_Work task_. Look through the data below for the line with "The image size is (1920, 948)." and the line with "You are a computer-use agent. The image size is (640, 405).", then output those two and all lines in between, exactly as written.

_Provided information_.
※
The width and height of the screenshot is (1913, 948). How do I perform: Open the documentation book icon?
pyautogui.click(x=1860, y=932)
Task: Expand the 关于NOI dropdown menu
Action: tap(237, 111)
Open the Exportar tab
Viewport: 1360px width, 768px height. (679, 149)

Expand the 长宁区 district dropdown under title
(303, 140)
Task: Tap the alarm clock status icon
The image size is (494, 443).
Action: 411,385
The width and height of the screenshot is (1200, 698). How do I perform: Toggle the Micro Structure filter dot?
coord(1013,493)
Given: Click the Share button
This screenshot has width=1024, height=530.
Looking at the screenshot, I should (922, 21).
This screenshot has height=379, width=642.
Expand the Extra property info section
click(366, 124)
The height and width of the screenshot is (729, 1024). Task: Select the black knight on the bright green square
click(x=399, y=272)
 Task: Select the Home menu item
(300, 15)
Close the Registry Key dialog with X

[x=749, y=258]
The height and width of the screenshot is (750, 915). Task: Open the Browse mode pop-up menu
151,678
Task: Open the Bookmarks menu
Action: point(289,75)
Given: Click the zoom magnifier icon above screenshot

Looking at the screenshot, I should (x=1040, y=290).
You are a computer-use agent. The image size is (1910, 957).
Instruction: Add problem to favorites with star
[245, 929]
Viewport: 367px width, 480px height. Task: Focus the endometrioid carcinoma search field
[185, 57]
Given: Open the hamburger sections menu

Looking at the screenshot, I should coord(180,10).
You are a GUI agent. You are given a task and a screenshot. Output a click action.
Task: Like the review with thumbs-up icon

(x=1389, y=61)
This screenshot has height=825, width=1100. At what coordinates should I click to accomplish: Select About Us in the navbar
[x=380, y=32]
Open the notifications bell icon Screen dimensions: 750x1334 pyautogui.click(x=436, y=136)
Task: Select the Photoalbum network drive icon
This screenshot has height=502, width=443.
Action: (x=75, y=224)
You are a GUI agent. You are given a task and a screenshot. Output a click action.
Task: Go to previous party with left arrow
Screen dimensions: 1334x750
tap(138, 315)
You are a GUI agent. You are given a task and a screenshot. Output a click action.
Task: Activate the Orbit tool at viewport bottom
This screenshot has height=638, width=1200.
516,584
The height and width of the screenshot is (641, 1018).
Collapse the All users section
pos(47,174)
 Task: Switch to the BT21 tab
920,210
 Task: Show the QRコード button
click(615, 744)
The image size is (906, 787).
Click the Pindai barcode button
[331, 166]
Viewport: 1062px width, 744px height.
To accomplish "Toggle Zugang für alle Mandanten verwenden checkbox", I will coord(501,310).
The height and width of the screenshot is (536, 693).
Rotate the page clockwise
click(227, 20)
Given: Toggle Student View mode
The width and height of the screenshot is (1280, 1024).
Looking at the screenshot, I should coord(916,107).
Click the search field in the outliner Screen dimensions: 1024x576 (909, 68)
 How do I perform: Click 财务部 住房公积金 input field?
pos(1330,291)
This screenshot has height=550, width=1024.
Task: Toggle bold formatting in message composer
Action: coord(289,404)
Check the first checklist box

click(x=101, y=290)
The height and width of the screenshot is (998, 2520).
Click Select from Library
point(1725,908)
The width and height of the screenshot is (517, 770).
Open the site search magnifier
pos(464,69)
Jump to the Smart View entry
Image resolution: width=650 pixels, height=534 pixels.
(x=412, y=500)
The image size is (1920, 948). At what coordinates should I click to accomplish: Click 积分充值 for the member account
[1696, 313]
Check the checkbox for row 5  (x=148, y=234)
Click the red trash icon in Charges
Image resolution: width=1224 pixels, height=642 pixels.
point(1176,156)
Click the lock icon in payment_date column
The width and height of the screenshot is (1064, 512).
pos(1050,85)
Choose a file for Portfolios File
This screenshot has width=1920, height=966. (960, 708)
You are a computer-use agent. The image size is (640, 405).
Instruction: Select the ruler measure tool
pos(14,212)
※
_Response to this task_.
The image size is (1920, 948). At what coordinates should I click to accomplish: Click 积分充值 for the member account
[1696, 313]
Check the checkbox for row 5  (x=148, y=234)
Click the red trash icon in Charges
Image resolution: width=1224 pixels, height=642 pixels.
point(1176,156)
Click the lock icon in payment_date column
The width and height of the screenshot is (1064, 512).
pos(1050,85)
Choose a file for Portfolios File
This screenshot has width=1920, height=966. (960, 708)
You are a computer-use agent. The image size is (640, 405).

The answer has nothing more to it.